Jornalistas da Associated Press encontraram, ao se aproximarem do aeroporto em Sevastopol, um bloqueio na estrada com dois caminhões militares e um punhado de homens armados em uniformes de camuflagem e rifles.

No aeroporto, voos comerciais pousavam e decolavam normalmente apesar dos homens armados. Em Kiev, capital da Ucrânia, o Parlamento adotou uma resolução exigindo que a Rússia pare de violar a soberania da Ucrânia e sua integridade territorial, pedindo ao Conselho de Segurança da ONU para realizar uma reunião sobre a crise

Os ministérios de Relações Exteriores e da Defesa da Rússia não se pronunciaram sobre o assunto.
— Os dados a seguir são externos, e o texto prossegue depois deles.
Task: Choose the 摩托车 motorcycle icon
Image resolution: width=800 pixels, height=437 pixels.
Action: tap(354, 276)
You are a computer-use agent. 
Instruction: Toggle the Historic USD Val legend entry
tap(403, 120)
As agências de notícias estatais do país RIA Novosti e Interfax citaram um funcionário não identificado que negou o envolvimento da frota russa no Mar Negro, dizendo que os soldados russos na Crimeia não se deslocaram aos aeroportos e negaram que o Exército esteja no controle por lá.

A tensão aumenta

As relações entre a Rússia e a Ucrânia têm sido tensas desde que Yanukovych foi afastado do poder. Ele está sendo procurado pelo crime de homicídio em massa na Ucrânia e pediu asilo político para o governo russo. 

Essas tensões têm sido particularmente evidentes na Crimeia, onde há um apoio popular maior a um governo pró-Rússia. Na quinta-feira (27), o presidente interino ucraniano, Olexander Turchynov, alertou a Rússia contra qualquer tentativa de "agressão militar" na Crimeia.
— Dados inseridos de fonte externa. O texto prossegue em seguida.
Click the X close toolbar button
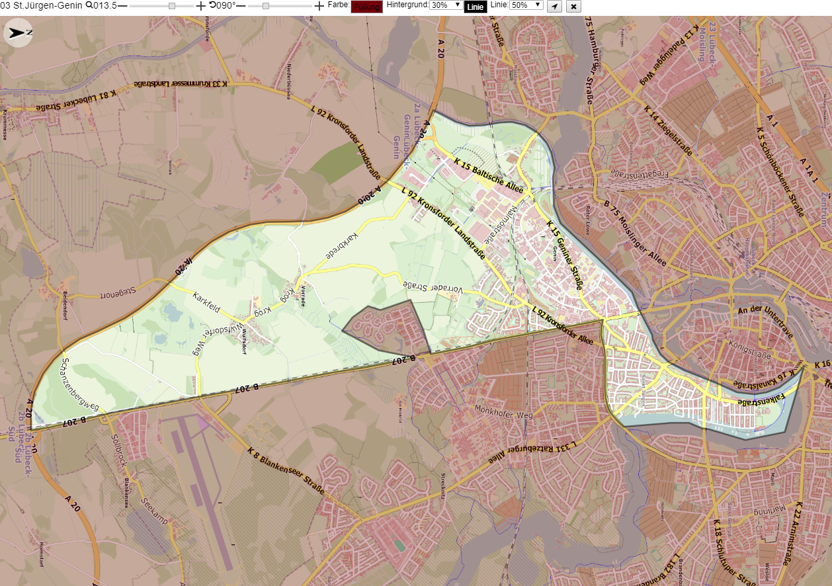Screen dimensions: 832x586 573,6
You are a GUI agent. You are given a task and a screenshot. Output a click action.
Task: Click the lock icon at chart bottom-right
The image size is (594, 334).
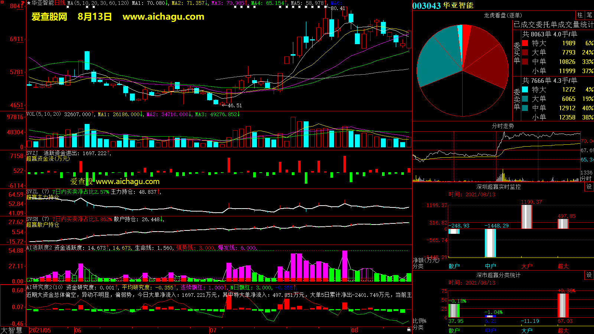409,329
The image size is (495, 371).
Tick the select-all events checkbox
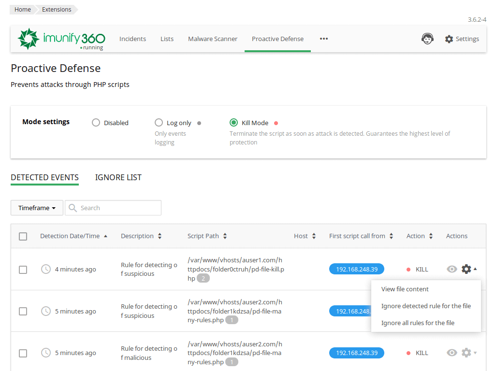coord(23,236)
Turchynov disse que as tropas da frota russa do Mar Negro não estão autorizados a operar além de sua base naval na cidade costeira de Sebastopol. A advertência foi feita depois de homens armados tomarem o Parlamento regional em Simferopol, palco de confrontos entre grupos pró e anti-Rússia, no início desta semana.

O Parlamento da Crimeia disse que pretende organizar um referendo sobre a reivindicação de mais autonomia do governo central em Kiev. Os EUA alertaram contra qualquer intervenção militar por parte da Rússia.